Giuseppe Lami / EPA
Depois do número de infetados começar a subir drasticamente, isso teve um forte impacto nos números totais da mortalidade no país, tendência que deve manter-se nas próximas semanas.
A mortalidade em Portugal atingiu números historicamente altos na última semana e desta vez o fator que mais contribuiu para isso foi covid-19.
Entre 29 de outubro e 4 de novembro foram registados 2.564 óbitos. Esta foi a semana em que a pandemia matou mais de três dezenas de pessoas diariamente, num patamar poucas vezes ultrapassado na primeira vaga.
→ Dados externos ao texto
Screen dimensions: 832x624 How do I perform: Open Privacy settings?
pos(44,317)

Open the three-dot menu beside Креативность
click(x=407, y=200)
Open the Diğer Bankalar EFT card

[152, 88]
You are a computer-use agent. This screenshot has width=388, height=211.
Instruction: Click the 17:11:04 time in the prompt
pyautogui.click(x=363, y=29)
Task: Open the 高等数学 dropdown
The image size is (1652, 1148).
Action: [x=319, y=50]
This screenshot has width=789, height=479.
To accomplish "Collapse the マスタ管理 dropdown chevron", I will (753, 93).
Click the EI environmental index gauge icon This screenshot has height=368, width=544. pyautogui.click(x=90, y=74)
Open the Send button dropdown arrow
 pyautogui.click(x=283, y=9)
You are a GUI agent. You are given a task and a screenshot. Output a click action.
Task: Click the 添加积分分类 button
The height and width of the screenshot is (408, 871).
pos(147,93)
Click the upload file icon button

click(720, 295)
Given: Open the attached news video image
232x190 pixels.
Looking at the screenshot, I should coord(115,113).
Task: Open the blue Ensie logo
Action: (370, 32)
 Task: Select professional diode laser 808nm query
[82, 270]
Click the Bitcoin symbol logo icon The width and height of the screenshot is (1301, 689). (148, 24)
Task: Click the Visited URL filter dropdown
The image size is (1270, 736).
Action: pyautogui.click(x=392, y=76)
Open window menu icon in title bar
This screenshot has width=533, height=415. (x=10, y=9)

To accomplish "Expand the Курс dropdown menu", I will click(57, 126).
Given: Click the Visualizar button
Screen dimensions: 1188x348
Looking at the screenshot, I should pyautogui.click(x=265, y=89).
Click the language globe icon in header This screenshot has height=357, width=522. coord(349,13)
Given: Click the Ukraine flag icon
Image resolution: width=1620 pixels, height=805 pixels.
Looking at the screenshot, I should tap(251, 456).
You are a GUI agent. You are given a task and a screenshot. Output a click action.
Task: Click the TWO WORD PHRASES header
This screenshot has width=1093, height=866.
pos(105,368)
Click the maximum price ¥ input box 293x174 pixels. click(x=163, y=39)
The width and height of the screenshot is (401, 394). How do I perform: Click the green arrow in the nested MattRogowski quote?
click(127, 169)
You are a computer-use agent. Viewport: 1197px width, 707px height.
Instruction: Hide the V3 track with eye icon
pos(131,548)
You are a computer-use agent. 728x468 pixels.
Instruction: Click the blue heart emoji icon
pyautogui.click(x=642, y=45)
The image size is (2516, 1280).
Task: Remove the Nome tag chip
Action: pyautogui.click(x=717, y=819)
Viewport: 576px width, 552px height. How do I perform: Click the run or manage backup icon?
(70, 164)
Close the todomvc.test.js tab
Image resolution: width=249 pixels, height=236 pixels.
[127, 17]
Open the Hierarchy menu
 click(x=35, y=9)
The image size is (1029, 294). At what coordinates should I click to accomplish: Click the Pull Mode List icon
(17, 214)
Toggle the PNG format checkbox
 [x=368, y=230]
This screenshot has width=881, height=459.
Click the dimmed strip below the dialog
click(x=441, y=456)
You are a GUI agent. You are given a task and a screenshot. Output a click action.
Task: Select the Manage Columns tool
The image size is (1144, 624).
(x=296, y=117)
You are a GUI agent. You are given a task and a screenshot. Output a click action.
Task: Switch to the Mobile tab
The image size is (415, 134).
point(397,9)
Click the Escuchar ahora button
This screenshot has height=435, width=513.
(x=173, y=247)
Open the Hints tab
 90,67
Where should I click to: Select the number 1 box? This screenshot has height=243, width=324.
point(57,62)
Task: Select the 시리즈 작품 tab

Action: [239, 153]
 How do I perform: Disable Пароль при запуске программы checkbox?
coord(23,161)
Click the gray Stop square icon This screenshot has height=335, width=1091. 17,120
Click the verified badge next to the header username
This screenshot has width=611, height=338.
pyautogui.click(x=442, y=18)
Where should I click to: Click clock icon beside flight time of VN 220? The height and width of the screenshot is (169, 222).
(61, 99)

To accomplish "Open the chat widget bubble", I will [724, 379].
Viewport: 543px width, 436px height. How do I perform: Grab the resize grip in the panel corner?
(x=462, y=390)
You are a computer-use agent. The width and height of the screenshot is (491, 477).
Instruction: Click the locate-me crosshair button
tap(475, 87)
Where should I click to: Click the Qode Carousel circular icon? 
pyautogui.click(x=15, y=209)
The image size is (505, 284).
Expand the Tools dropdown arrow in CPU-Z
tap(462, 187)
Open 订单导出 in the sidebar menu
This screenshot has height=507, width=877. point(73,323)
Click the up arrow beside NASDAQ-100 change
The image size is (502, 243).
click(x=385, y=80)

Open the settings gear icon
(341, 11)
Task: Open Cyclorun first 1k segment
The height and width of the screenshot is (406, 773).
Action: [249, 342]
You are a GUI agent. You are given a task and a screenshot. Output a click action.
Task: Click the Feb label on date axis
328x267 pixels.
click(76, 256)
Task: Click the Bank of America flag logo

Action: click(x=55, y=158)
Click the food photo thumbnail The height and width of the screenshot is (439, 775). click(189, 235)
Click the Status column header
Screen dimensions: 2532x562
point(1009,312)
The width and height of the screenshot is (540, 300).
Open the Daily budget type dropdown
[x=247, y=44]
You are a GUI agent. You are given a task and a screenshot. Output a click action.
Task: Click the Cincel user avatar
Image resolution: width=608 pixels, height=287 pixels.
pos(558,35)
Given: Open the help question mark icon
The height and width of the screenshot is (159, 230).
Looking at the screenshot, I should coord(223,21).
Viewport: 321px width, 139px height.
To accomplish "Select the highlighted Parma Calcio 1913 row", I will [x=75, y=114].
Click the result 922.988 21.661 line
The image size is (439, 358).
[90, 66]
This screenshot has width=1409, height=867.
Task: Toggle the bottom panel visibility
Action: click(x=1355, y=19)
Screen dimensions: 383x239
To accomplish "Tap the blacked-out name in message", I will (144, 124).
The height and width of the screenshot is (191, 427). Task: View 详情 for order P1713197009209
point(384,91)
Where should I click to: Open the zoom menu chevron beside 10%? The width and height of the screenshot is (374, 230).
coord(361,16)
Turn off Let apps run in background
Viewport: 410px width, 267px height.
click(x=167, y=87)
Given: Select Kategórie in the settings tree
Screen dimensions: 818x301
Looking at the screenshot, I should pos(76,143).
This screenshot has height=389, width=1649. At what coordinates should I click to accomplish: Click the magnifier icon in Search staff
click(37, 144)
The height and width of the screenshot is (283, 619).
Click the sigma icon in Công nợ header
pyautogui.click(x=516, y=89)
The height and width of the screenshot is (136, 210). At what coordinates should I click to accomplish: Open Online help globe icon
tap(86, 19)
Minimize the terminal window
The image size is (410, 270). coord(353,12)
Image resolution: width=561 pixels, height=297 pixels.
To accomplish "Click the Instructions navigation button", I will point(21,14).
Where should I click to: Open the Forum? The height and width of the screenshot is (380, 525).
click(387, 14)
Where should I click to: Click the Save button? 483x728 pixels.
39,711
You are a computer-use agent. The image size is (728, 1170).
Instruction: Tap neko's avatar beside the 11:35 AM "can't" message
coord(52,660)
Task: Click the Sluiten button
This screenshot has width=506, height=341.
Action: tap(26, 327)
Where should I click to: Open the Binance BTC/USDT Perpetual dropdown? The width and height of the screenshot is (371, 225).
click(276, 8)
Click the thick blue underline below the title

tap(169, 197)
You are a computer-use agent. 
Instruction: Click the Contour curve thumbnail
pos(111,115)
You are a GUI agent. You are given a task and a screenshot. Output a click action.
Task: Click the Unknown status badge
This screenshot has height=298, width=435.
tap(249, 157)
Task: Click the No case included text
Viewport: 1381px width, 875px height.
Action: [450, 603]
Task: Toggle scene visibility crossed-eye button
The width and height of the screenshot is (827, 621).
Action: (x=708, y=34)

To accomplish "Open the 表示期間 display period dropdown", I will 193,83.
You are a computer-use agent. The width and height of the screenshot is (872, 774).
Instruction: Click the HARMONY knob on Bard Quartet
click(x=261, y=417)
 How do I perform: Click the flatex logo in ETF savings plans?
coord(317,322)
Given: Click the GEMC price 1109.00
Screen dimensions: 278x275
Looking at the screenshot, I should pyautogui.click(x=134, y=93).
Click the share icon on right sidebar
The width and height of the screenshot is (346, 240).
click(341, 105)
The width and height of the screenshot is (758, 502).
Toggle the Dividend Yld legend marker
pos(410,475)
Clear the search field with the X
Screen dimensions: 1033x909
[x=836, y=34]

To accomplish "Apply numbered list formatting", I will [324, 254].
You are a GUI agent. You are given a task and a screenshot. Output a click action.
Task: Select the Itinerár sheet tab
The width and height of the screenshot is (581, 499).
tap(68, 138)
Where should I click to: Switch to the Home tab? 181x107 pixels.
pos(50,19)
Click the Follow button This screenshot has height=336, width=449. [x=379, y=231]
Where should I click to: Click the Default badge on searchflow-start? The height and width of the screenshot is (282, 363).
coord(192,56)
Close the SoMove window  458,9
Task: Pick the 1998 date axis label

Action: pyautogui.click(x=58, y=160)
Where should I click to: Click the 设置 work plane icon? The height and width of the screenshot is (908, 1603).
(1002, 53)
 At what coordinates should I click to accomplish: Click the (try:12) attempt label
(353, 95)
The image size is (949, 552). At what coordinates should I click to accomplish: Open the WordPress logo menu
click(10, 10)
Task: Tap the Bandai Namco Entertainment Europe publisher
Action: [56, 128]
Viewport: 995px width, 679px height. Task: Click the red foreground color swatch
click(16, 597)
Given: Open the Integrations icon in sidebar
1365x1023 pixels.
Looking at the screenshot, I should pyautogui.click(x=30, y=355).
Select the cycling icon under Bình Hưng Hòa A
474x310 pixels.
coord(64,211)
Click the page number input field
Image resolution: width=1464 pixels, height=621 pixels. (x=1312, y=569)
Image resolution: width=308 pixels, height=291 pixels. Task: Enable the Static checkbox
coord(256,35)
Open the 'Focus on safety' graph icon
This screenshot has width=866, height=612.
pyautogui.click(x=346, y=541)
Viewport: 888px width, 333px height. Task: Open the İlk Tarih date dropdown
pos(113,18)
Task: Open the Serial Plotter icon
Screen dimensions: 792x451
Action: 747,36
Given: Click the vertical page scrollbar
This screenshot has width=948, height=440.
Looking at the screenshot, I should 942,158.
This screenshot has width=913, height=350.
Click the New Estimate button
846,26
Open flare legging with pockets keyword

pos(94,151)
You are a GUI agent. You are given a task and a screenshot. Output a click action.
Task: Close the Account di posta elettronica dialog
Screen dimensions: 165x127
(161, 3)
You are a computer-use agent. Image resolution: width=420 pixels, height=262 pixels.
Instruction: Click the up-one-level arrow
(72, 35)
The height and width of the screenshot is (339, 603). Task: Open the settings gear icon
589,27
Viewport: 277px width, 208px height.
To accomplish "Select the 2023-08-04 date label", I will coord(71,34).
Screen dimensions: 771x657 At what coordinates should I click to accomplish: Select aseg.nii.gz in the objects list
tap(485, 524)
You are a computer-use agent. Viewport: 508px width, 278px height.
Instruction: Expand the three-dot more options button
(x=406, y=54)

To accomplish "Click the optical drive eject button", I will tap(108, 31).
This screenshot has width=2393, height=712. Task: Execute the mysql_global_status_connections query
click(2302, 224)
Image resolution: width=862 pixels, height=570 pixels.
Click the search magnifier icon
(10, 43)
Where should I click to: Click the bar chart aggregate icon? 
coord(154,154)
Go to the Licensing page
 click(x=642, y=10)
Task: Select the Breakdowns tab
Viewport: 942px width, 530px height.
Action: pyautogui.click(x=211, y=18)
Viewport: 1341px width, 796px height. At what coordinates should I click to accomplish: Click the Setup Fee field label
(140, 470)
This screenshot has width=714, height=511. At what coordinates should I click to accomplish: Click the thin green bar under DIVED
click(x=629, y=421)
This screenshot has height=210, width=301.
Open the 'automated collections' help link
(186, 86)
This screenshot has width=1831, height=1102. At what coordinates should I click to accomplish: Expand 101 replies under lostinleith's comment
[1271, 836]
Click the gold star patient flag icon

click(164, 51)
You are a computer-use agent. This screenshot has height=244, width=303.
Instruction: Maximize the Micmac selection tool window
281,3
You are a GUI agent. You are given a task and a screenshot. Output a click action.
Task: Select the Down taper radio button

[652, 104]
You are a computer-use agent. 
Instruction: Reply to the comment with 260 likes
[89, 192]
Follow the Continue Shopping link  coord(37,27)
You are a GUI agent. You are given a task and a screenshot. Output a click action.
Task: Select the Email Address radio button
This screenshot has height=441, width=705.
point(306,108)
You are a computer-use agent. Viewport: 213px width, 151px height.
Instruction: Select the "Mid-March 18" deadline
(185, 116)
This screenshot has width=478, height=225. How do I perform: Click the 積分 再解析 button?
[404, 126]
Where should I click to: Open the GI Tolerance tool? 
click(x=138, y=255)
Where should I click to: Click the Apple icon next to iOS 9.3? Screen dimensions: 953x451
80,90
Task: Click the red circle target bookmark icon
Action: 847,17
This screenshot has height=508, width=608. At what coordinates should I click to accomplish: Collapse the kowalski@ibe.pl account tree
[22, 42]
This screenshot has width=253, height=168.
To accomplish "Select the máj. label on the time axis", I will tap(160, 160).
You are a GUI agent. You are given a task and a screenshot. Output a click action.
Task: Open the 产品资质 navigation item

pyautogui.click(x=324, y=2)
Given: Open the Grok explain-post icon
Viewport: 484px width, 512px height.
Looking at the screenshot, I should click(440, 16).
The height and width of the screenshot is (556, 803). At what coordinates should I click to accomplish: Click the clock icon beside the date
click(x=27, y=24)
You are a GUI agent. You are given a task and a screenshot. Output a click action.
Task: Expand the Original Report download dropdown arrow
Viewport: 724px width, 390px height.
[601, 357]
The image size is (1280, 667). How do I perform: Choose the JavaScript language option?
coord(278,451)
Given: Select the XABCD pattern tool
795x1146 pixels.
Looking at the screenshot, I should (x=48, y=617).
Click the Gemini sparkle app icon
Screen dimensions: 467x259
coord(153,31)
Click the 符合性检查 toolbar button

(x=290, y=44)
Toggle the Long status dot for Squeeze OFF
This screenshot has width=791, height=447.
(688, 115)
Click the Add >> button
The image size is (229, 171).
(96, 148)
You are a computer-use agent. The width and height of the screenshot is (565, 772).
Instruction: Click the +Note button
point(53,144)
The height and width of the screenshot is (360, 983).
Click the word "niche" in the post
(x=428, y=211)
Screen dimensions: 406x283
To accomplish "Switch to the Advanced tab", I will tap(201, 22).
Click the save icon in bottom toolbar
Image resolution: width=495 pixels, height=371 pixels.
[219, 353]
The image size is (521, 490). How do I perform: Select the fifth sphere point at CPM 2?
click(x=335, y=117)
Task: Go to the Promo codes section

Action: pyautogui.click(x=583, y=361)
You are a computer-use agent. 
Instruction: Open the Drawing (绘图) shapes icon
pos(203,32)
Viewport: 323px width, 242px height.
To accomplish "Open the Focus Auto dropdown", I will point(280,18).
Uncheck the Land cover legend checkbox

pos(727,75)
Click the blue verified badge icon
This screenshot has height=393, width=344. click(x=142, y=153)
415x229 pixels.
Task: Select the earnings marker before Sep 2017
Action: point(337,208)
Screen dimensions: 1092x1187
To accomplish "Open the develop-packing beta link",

De acordo com os boletins da Direção-Geral da Saúde a covid-19 foi responsável por 299 óbitos, ou seja, 1 em cada 9 pessoas que morreu nesses dias foi derivado à doença provocada pelo novo coronavírus.
Em outras alturas já houve picos elevados de mortalidade em Portugal, mas nesta última semana a mortalidade em Portugal atingiu o número mais elevado alguma vez registado na última década.
Segundo o sistema de vigilância da mortalidade da DGS, desde 2009 o ano com mais mortes no período homólogo tinha sido 2019, com 2.149. Contudo, agora, em 2020, subiu para 2.564 (trata-se um aumento de +19,3%).
Em entrevista à TSF, Carla Nunes, diretora da Escola Nacional de Saúde Pública da Universidade Nova de Lisboa, acredita que o mais provável é que os números permaneçam muito elevados nas próximas semanas
pois avançam, por norma, com atraso em relação ao número de contágios.A especialista em saúde pública explica que “estes números vão aumentar e demora sempre duas a três semanas a existir qualquer consequência de uma ação ou de uma medida até chegar aos mortos, sendo que, ao dizer duas ou três semanas, estou a ser simpática pois pode ser mais”.
A professora refere que “as mortes que estão a subir são consequência das subidas que tivemos no número de casos há três semanas atrás, e infelizmente espera-se que, mesmo quando começarmos a achatar a curva, as mortes demorem um pouco a achatar e a diminuir. Primeiro achata-se a curva dos casos, depois, dos internamentos e, só depois, a curva das mortes”.
Na opinião da diretora da Escola Nacional de Saúde Pública, os números de novos casos de covid-19 contados nos últimos dias revelam uma tendência que, pelo menos, não mantém a trajetória tão ascendente das semanas anteriores, podendo falar-se naquilo que parece ser uma desaceleração.